#### STORED DATA
^^^^

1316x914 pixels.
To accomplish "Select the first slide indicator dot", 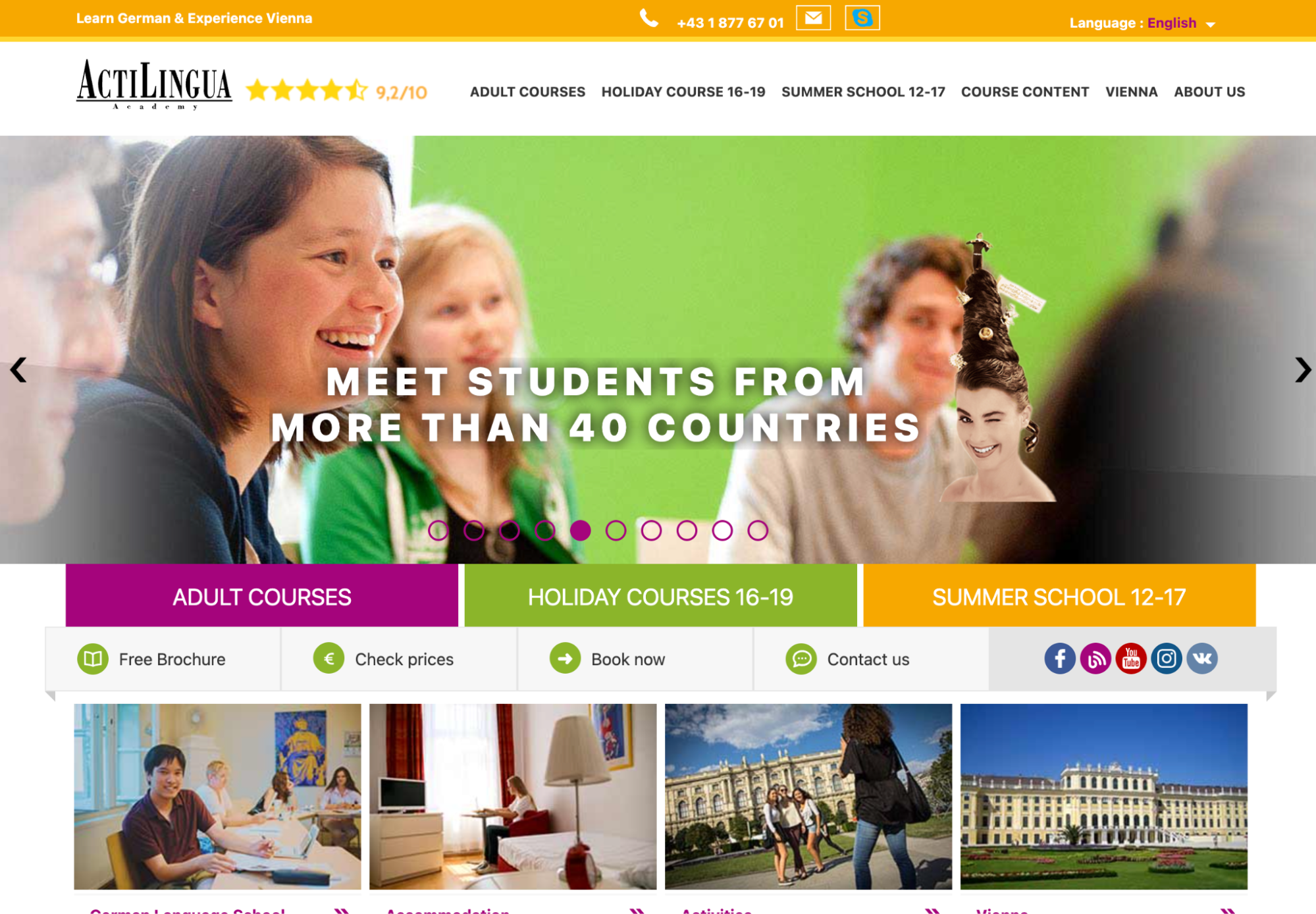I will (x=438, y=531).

^^^^

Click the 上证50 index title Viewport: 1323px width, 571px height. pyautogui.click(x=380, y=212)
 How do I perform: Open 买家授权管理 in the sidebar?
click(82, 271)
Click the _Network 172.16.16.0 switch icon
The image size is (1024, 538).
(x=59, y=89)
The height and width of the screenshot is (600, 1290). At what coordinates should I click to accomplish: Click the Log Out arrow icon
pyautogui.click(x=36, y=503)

^^^^

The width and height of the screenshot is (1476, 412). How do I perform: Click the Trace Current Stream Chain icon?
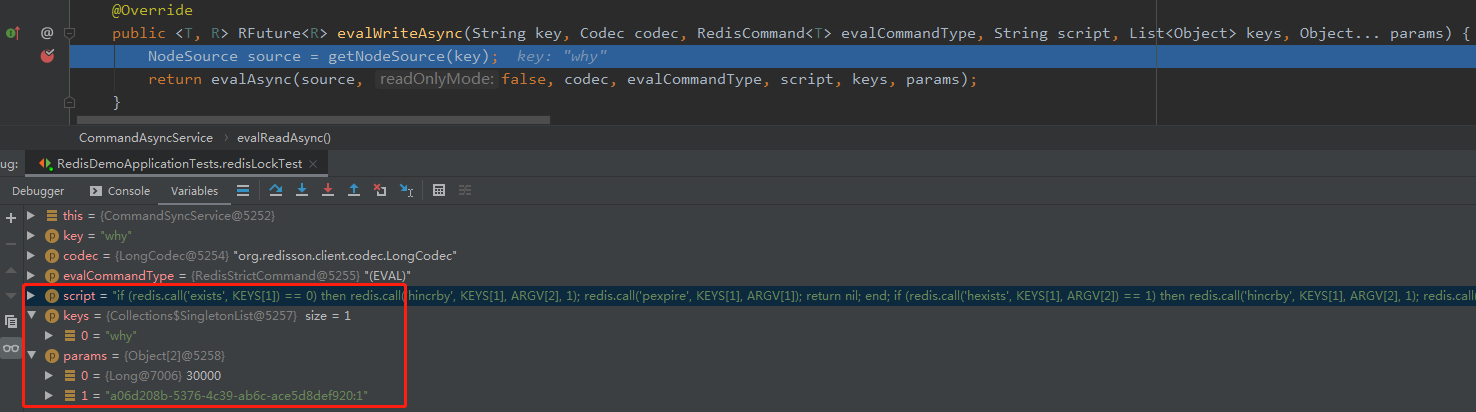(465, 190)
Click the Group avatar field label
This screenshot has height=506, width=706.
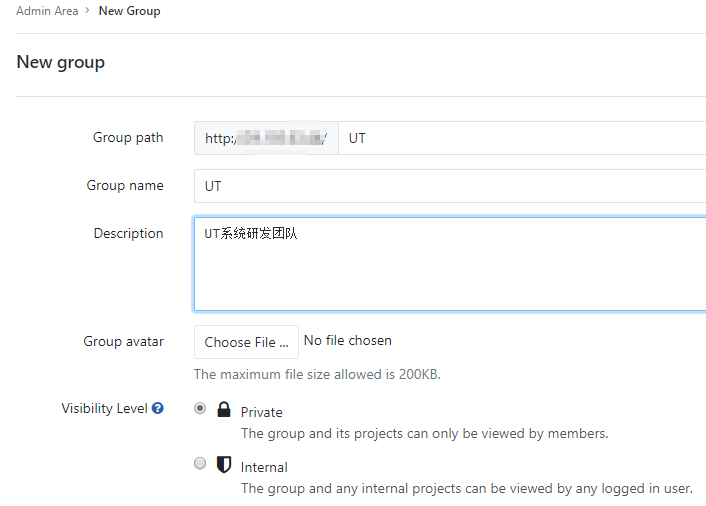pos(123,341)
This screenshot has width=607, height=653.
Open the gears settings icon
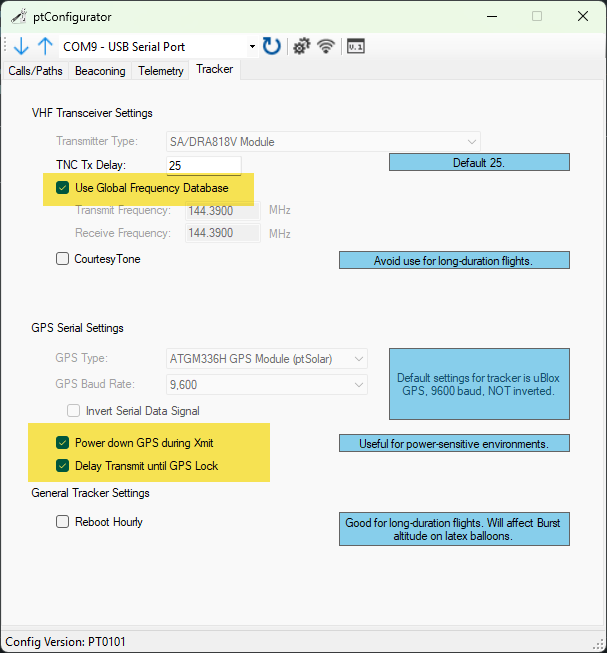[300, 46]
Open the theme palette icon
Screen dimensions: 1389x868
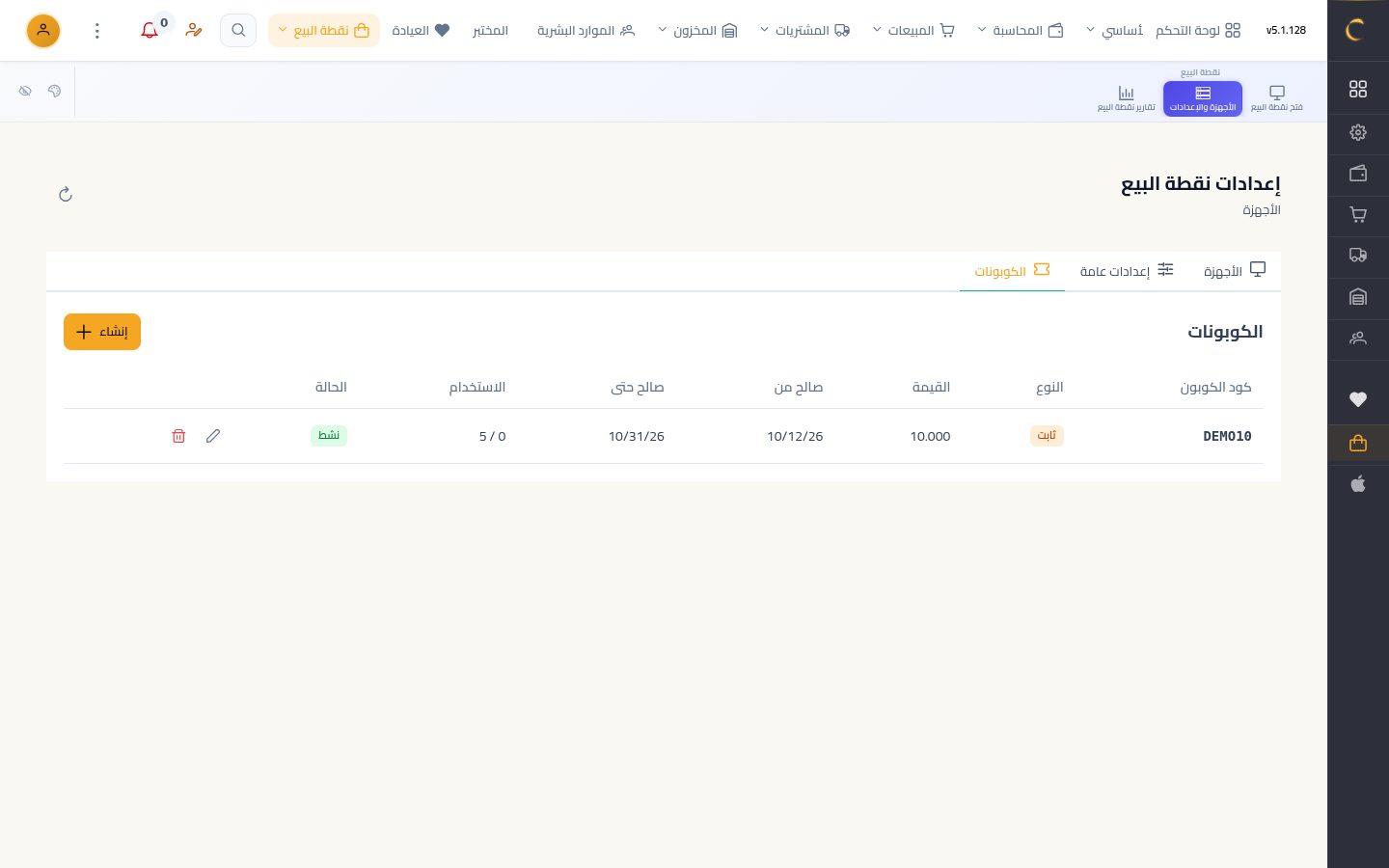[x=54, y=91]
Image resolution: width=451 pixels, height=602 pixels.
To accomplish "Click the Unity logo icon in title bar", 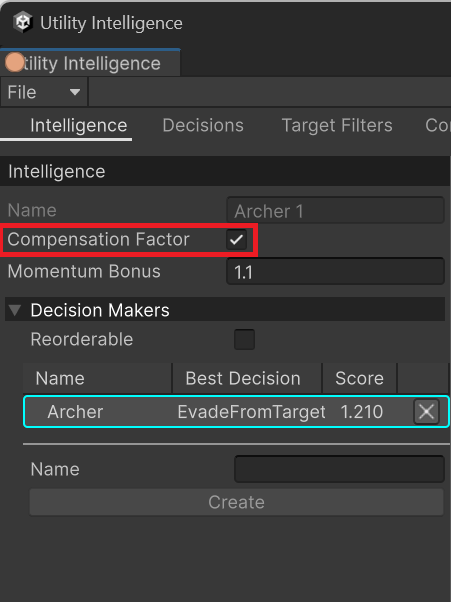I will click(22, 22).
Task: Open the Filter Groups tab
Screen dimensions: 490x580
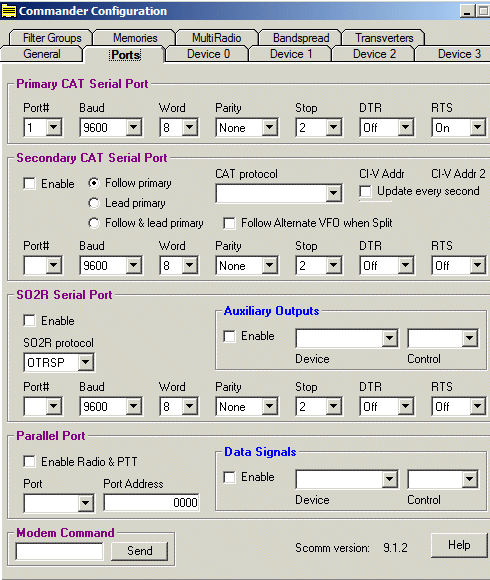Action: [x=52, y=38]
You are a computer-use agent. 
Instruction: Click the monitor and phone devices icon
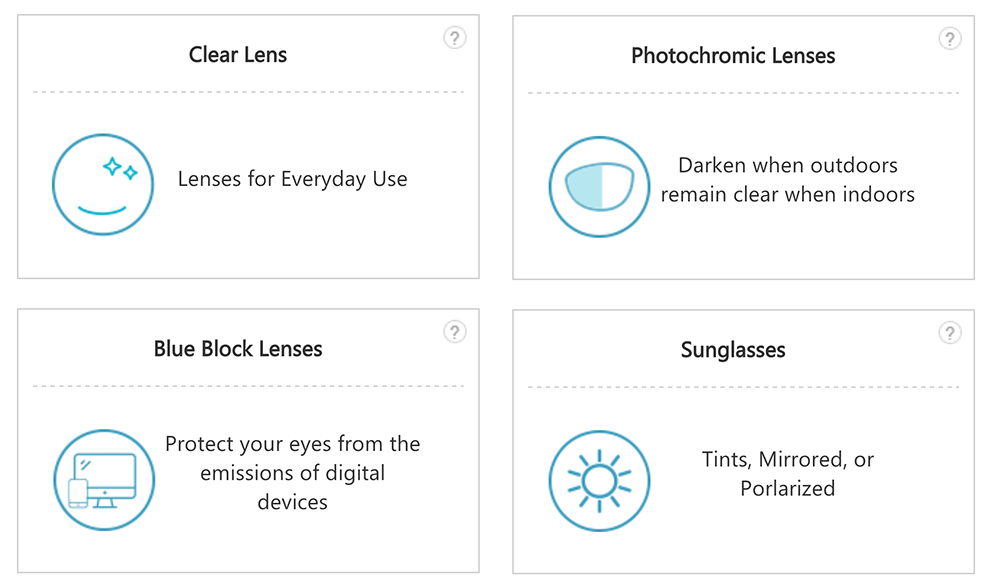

^^^^

Once the line with "The width and" is found in the data above, reproduce it and each line after it exactly, through the line with "This screenshot has width=607, height=653.". Omit the pictures.

The width and height of the screenshot is (1476, 412). How do I perform: Click the Trace Current Stream Chain icon?
(465, 190)
Click the Group avatar field label
This screenshot has height=506, width=706.
pos(123,341)
This screenshot has width=607, height=653.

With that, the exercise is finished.